Dataset entries
◇ ◇ ◇ ◇

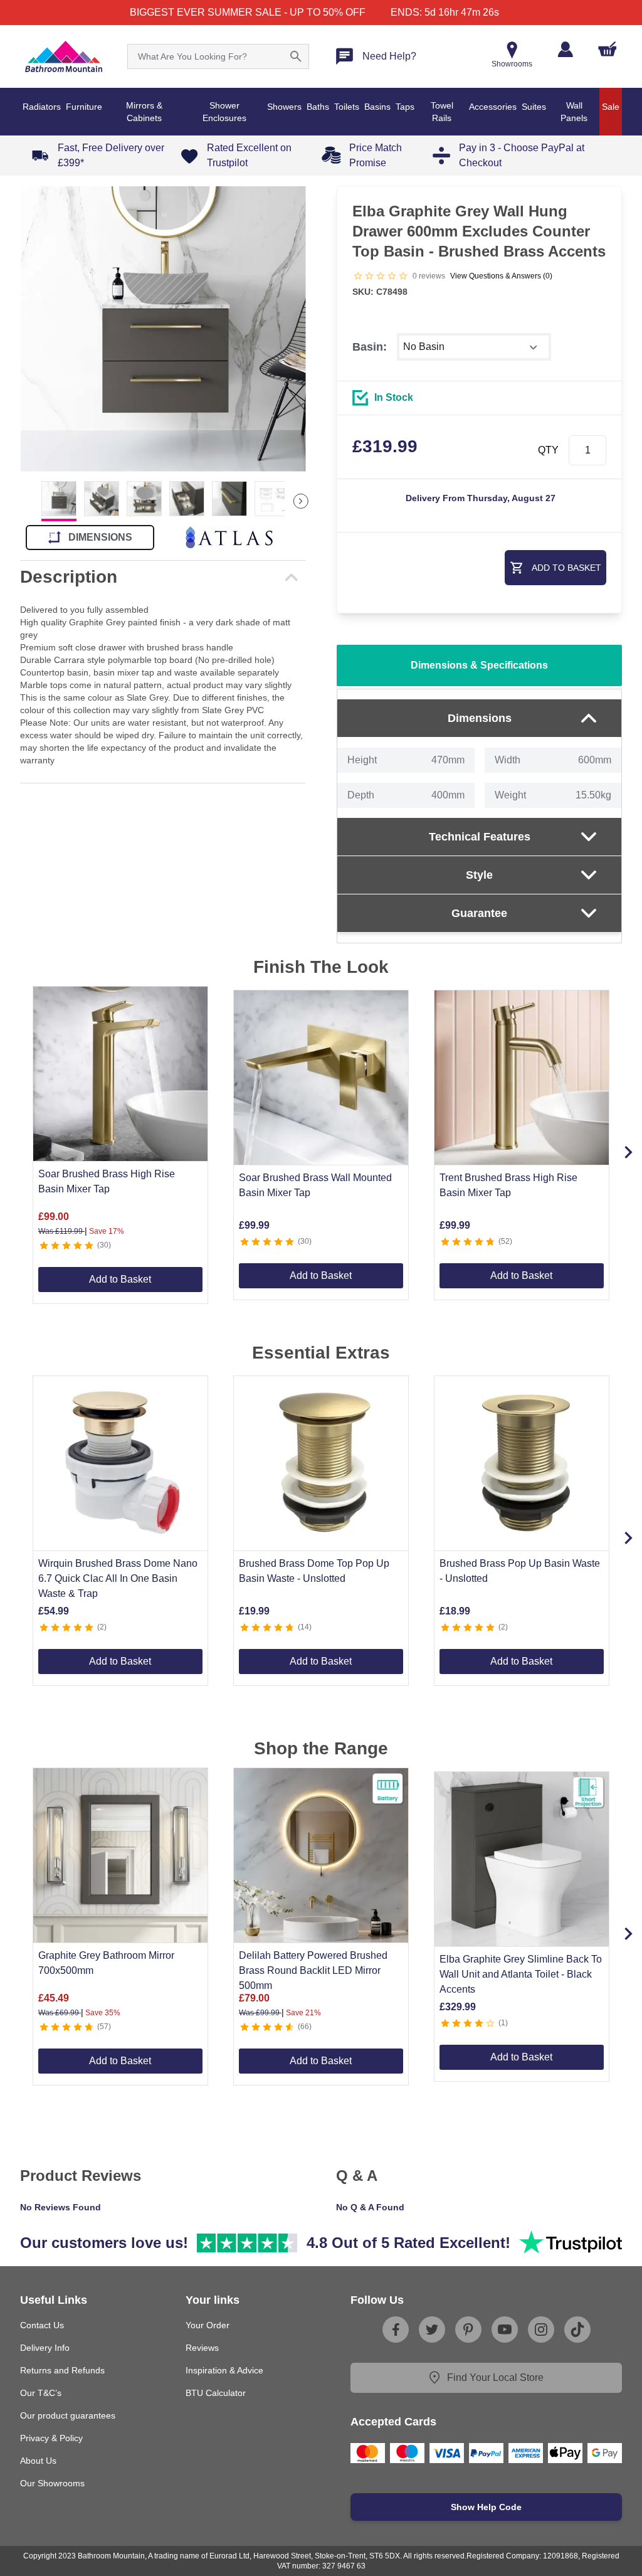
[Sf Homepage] (63, 56)
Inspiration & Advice (224, 2370)
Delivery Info (45, 2348)
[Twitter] (431, 2329)
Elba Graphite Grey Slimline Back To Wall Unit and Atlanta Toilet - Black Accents (520, 1974)
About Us (38, 2461)
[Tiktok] (577, 2329)
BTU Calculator (216, 2393)
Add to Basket (120, 1279)
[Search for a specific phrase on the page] (295, 56)
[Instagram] (541, 2329)
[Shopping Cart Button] (607, 48)
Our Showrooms (52, 2483)
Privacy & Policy (51, 2438)
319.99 (385, 446)
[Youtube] (504, 2329)
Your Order (207, 2325)
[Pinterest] (468, 2329)
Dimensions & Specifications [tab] (479, 665)
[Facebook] (395, 2329)
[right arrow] (300, 501)
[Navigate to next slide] (628, 1152)
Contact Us (42, 2325)
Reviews (202, 2348)
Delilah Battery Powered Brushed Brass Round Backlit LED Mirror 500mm (313, 1970)
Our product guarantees (67, 2415)
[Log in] (565, 49)
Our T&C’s (40, 2393)
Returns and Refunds (62, 2370)
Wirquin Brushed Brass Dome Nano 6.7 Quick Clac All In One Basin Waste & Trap (117, 1578)
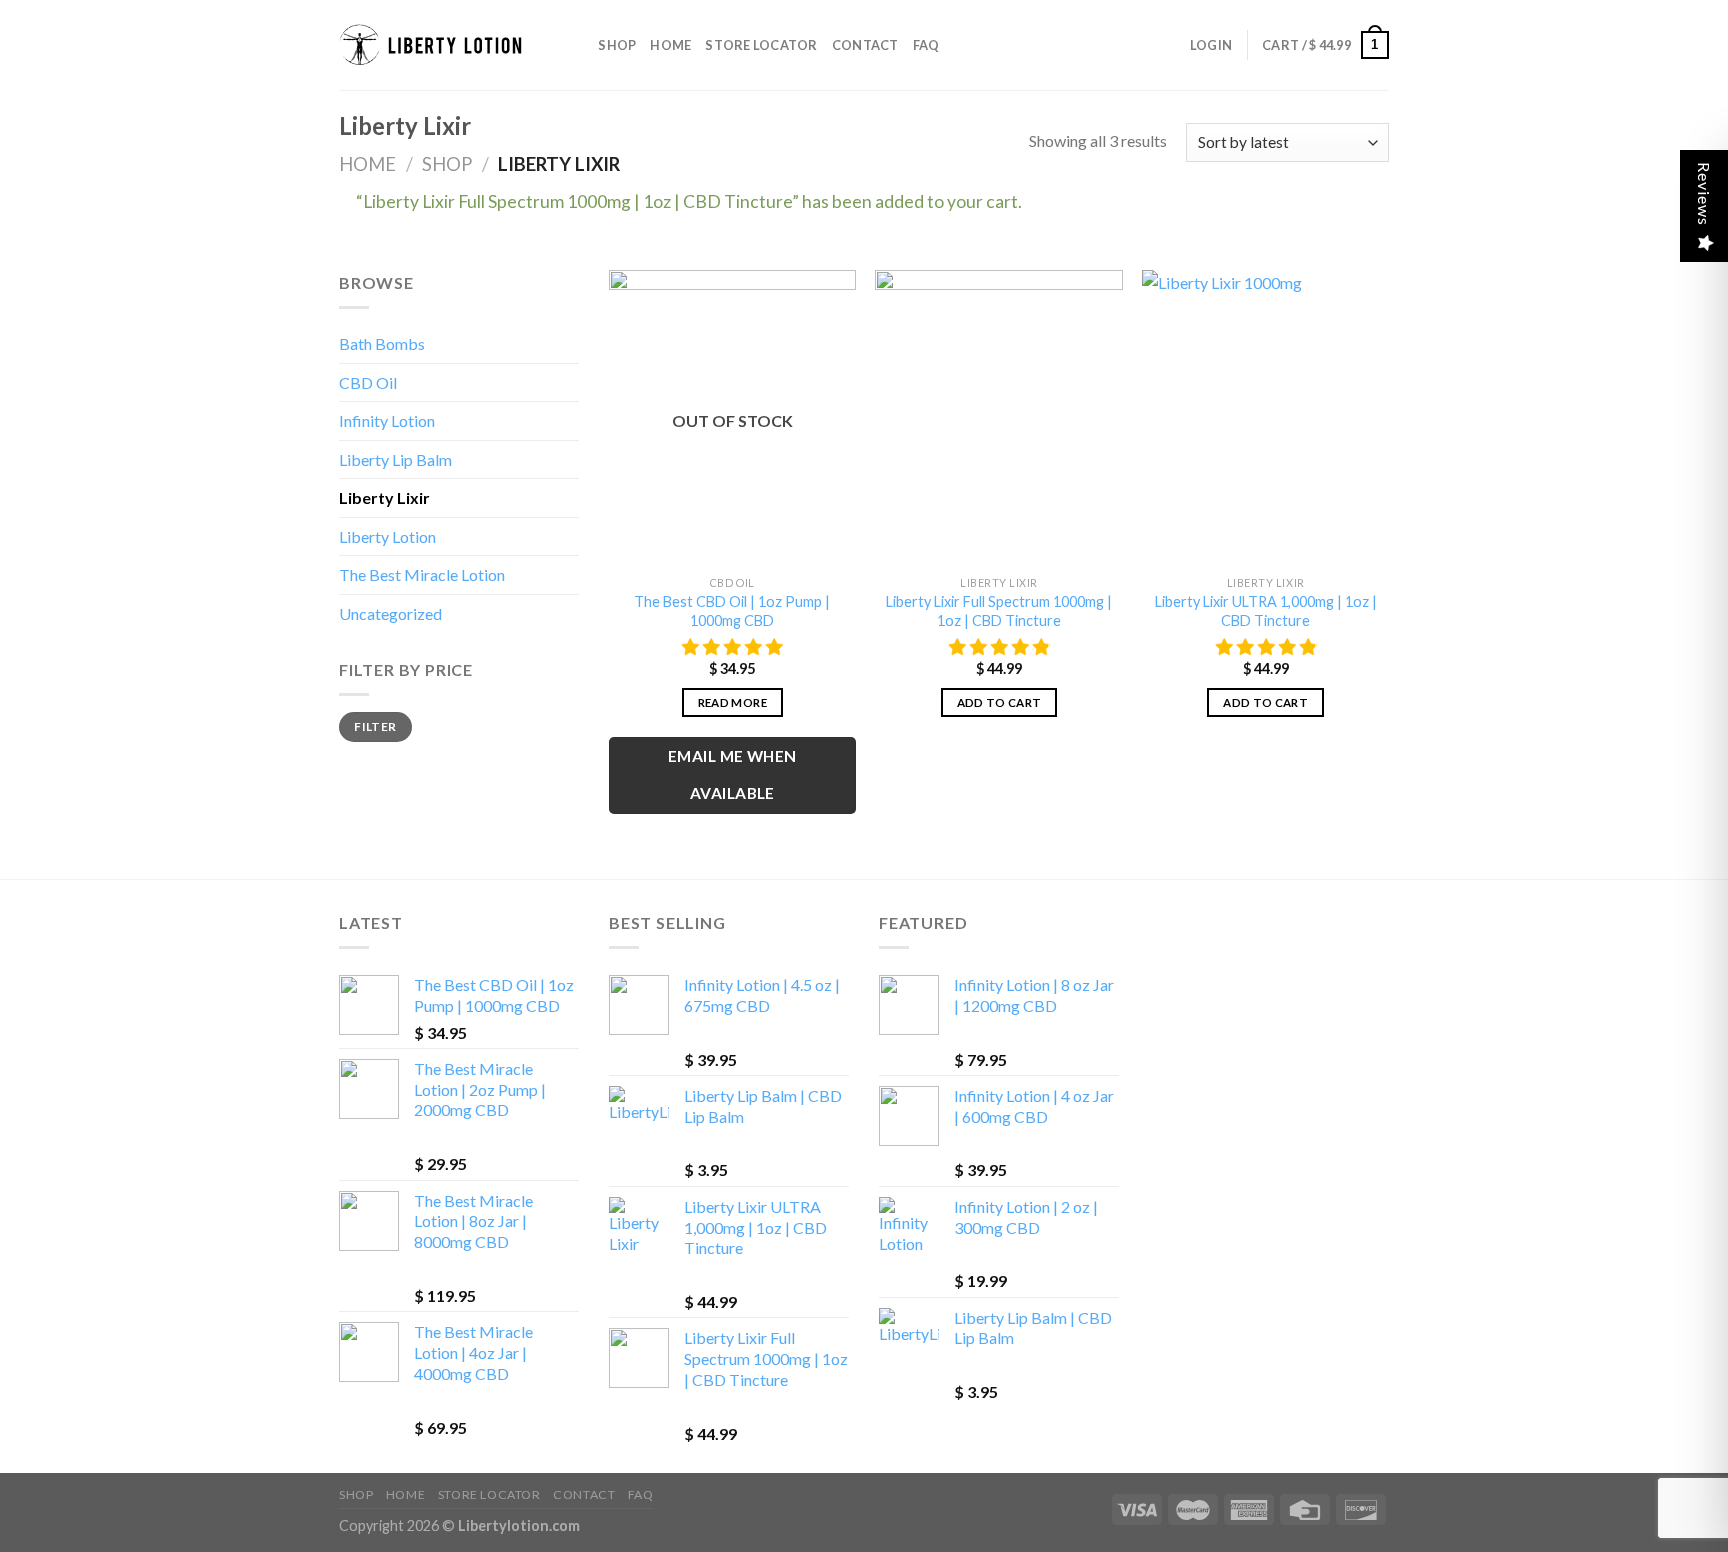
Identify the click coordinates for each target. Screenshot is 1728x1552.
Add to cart (999, 702)
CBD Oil (368, 382)
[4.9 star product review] (999, 647)
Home (670, 45)
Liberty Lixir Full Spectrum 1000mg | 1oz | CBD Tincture (999, 611)
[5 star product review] (732, 647)
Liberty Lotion (387, 536)
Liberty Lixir (384, 497)
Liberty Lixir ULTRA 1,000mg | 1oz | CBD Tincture (1266, 611)
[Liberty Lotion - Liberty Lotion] (439, 45)
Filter (375, 726)
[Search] (576, 45)
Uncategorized (390, 613)
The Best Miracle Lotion (422, 574)
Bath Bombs (382, 343)
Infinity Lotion (387, 420)
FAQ (926, 45)
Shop (617, 45)
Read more (732, 702)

◇ ◇ ◇ ◇

Problem
Look above for the line containing "Dimensions & Specifications [tab] (479, 665)" and the line containing "Delilah Battery Powered". Transcribe both, with the lines between them, exactly.

The answer
Dimensions & Specifications [tab] (479, 665)
[Facebook] (395, 2329)
[right arrow] (300, 501)
[Navigate to next slide] (628, 1152)
Contact Us (42, 2325)
Reviews (202, 2348)
Delilah Battery Powered Brushed Brass Round Backlit LED Mirror 500mm (313, 1970)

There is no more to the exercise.